Member of the Malaysian Parliament for Cheras
- Incumbent
- Assumed office 25 April 1995
- Preceded by: Position established
- Majority: 14,375 (1995) 8,992 (1999) 10,970 (2004) 28,300 (2008) 37,409 (2013) 49,665 (2018) 54,448 (2022)

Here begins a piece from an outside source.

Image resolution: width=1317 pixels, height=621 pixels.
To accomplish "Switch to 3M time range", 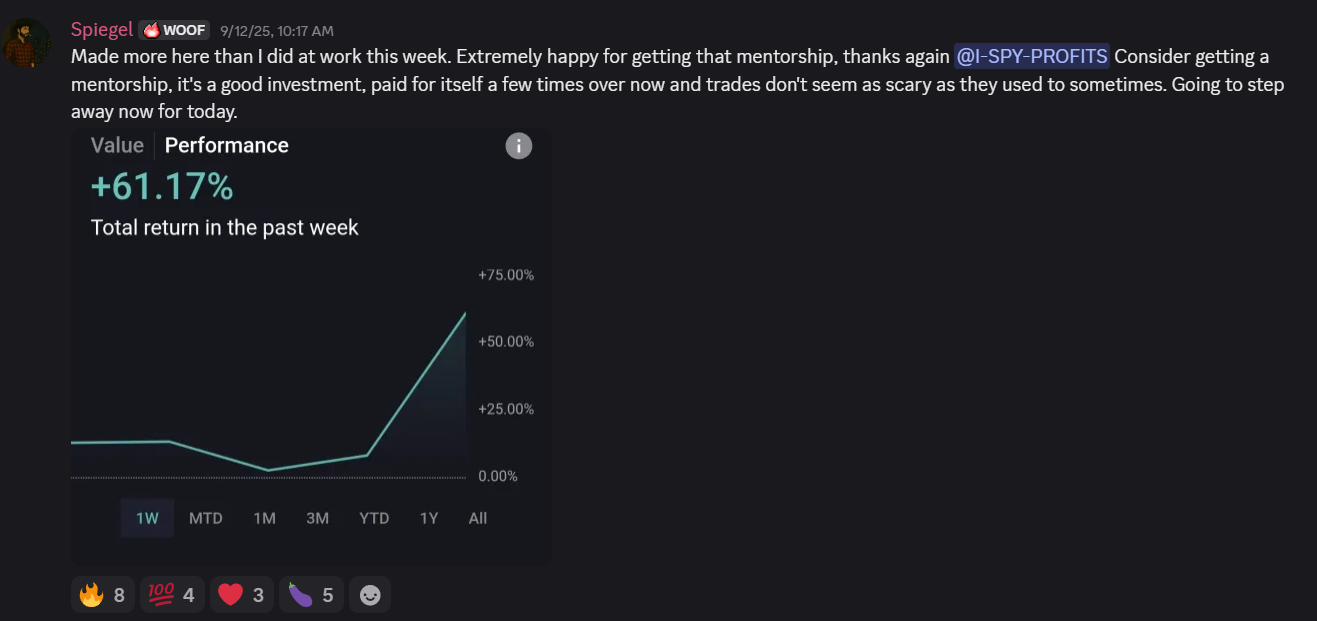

Member of the Malaysian Parliament for Sungai Besi
- In office 3 August 1986 – 25 April 1995
- Preceded by: Chan Kok Kit (DAP)
- Succeeded by: Position abolished
- Majority: 1,526 (1986) 8,856 (1990)

Advisor II of the Democratic Action Party
- Incumbent
- Assumed office 23 June 2025 Serving with Lim Guan Eng (Advisor I)
- National Chairman: Gobind Singh Deo
- Secretary-General: Anthony Loke Siew Fook
- In office 20 March 2022 – 16 March 2025 (as Advisor)
- National Chairman: Lim Guan Eng
- Secretary-General: Anthony Loke Siew Fook
- Preceded by: Position established
- Succeeded by: Lim Guan Eng

4th National Chairman of the Democratic Action Party
- In office 29 March 2014 – 20 March 2022
- Deputy: Gobind Singh Deo
- Secretary-General: Lim Guan Eng
- Preceded by: Karpal Singh
- Succeeded by: Lim Guan Eng

1st Chairman of Pakatan Harapan of the Federal Territories
- Incumbent
- Assumed office 30 August 2017
- National Chairman: Mahathir Mohamad (2017–2020) Anwar Ibrahim (since 2020)
- Preceded by: Position established

Personal details
- Born: Tan Kok Wai 7 October 1957 (age 68) Sepang, Selangor, Federation of Malaya (now Malaysia)
- Party: Democratic Action Party (DAP) (since 1979)
- Other political affiliations: Gagasan Rakyat (GR) (1990–1995) Barisan Alternatif (BA) (1999–2004) Pakatan Rakyat (PR) (2008–2015) Pakatan Harapan (PH) (since 2015)
- Children: 1 daughter; 1 son;
- Occupation: Politician
- Website: tankokwai.blogspot.com

Chinese name
- Traditional Chinese: 陳國偉
- Simplified Chinese: 陈国伟
- Hanyu Pinyin: Chén Guówěi
- Hokkien POJ: Tân Kok-uí

= Tan Kok Wai =

Malaysian politician

Tan Kok Wai (陳國偉 (陈国伟, Chén Guówěi, Tân Kok-uí)) (born 7 October 1957) is a Malaysian politician who has served as the Member of Parliament (MP) for Cheras since April 1995. He served as the Special Envoy of Prime Minister Mahathir Mohamad to China from August 2018 to March 2020 as well as the MP for Sungai Besi from August 1986 to April 1995. He is a member of the Democratic Action Party (DAP), a component party of the Pakatan Harapan (PH) coalition, and served as its 1st Advisor from March 2020 to March 2025, and previously as its 4th National Chairman from March 2014 to March 2022. He also serves as the 1st Chairman of the Federal Territories Pakatan Harapan. Currently serving his 9th term as an MP, he is the most senior MP in the 15th Malaysian Parliament and the longest-serving active MP after Tengku Razaleigh Hamzah lost the reelection in 2022.

== Political career ==
Tan Kok Wai became a member of the Democratic Action Party in 1979.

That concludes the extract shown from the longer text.